Left: Representative 10 μM epinephrine (Epi)-stimulated yellow/cyan (Y/C) emission ratio changes from (a-c) HEK293T cells or (d-f) H9c2 cells expressing (a, d) pmEKAR4, (b, e) endoEKAR4, or (c, f) nucEKAR4 with or without 5 μM Dyngo4a (b, e) with ICI-118,551 preincubation. Right: Maximum EKAR4 responses under the indicated conditions. Solid lines in time courses indicate the mean, and shaded areas show SEM. Lines in scatter plots represent mean ± SEM. (g) Western blot analysis of phospho-ERK (pERK) and total ERK (tERK) levels in HEK293T cells stimulated with Epi for 0, 2, 5, 15, and 30 min with or without Dyngo4a preincubation. Representative blot (left) and quantification of normalized pERK/tERK levels at each time point (right).
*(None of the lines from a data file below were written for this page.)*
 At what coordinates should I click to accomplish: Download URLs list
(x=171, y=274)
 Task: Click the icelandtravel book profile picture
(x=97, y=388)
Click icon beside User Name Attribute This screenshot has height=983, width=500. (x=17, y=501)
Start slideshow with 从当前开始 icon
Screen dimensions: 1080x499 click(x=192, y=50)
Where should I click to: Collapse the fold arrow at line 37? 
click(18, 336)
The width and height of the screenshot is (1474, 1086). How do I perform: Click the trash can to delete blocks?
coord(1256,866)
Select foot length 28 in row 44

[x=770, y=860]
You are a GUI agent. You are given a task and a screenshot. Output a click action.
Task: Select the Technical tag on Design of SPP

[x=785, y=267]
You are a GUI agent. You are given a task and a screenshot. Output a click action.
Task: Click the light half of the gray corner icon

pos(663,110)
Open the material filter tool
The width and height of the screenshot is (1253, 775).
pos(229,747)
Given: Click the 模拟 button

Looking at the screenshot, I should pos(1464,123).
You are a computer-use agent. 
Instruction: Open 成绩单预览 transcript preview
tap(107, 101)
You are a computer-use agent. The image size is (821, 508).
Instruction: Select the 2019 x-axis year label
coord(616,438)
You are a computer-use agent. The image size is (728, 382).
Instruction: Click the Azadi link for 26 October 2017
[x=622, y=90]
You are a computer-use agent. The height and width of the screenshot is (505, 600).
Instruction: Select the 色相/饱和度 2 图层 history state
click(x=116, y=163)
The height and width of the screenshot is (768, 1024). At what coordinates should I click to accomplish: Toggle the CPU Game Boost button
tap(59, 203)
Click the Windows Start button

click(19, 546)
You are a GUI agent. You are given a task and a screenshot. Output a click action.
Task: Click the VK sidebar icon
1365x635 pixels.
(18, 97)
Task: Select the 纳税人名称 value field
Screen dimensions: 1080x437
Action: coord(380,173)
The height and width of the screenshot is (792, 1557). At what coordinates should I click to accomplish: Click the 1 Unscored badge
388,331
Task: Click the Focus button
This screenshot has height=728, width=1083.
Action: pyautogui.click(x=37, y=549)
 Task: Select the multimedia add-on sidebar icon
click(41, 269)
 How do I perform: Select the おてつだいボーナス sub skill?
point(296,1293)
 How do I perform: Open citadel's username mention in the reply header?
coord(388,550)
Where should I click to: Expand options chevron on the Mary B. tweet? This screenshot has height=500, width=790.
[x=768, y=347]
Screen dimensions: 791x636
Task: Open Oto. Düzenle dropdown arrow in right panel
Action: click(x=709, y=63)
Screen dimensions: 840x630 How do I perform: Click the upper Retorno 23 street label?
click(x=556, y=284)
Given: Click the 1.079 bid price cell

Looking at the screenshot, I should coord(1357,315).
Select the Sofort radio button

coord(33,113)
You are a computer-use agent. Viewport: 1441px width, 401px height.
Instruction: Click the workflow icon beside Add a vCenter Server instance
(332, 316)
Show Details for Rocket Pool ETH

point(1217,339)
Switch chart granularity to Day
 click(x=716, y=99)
Full blots are shown in Supplementary Fig. 1. ns, not significant, **P < 0.01, ***P < 0.001, ****P < 0.0001; Mann-Whitney U-test (a) or unpaired two-tailed Student’s t-test without (c, d) or with (f,g) Welch’s correction, or ordinary one-way ANOVA followed by Holm-Šídák’s multiple-comparison test (b, e).